When President Horst Köhler resigned on Monday, the wheels were set in motion to calculate the membership for the election of a new president by the end of June.  The German constitution allows only 30 days for this to happen.  Three days later, and despite modern technology those calculations continue.

Schloss Bellevue in Berlin - official residence of the German President (©Can Stock Photo Inc. / claudiodivizia)

Schloss Bellevue in Berlin - official residence of the German President

But why does Germany need a new president in the first place?  Apparently President Köhler gave an interview last week which was – as far as I understand – reported out of context.  He was asked for clarification by some of the major political parties.  And then he resigned.  It all happened very quickly.

In fact, the media has been more interested in the sudden resignation and whether it was necessary, than what he actually said in that interview.

The offending quote from the interview is of course being, well, quoted, in Die Welt for example.  President Köhler is quoted as saying that sometimes it is necessary to use military force to protect German interests such as free trade.

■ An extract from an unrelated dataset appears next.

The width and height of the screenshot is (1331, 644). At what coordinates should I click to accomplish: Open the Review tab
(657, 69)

I can understand that a lot of people are unhappy about him saying that.  After all, Germany did not deploy troops outside the country for many years.  When they did start to take part in missions such as in Afghanistan this led to a lot of discussion in the country.  But in the end and thanks to limits in the mission for the German detachment it was seen as helping the Afghan people get back on their feet.

The idea that Germany is providing troops to protect its own national interests will certainly be problematic for many.

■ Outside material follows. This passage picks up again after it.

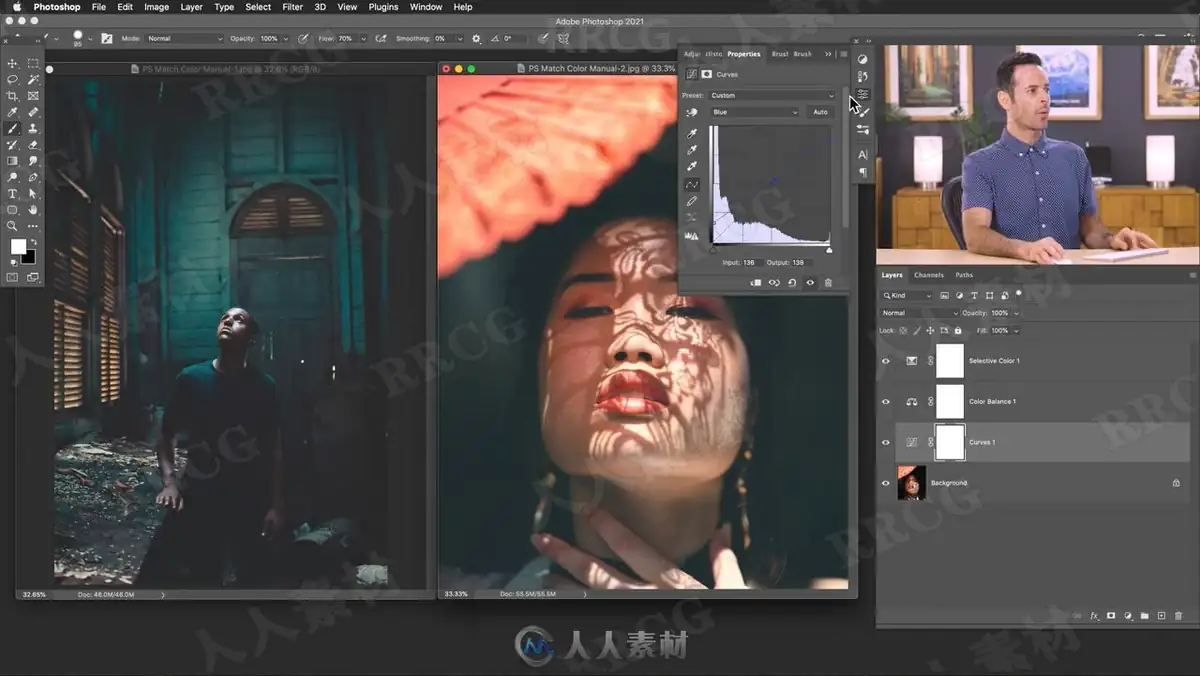Reset the Curves adjustment to defaults
The height and width of the screenshot is (676, 1200).
click(792, 283)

But I suspect with his resignation President Köhler has stopped that discussion in his tracks.  And Chancellor Merkel has certainly caused enough new discussion with the names put forward as possibly candidates.

Whilst a large number of internet users in Germany are calling for Lena to be elected (which is not only a really silly idea as she probably lacks any form of experience for such a high-ranking position, but is also impossible due to the minimum age requirement of 40 year), there are reports that her favourite candidate would be Ursula von der Leyen who spent 4 years in Merkel’s Governemnt as the minister for “family, pensions, women and youth” and is currently employment minister.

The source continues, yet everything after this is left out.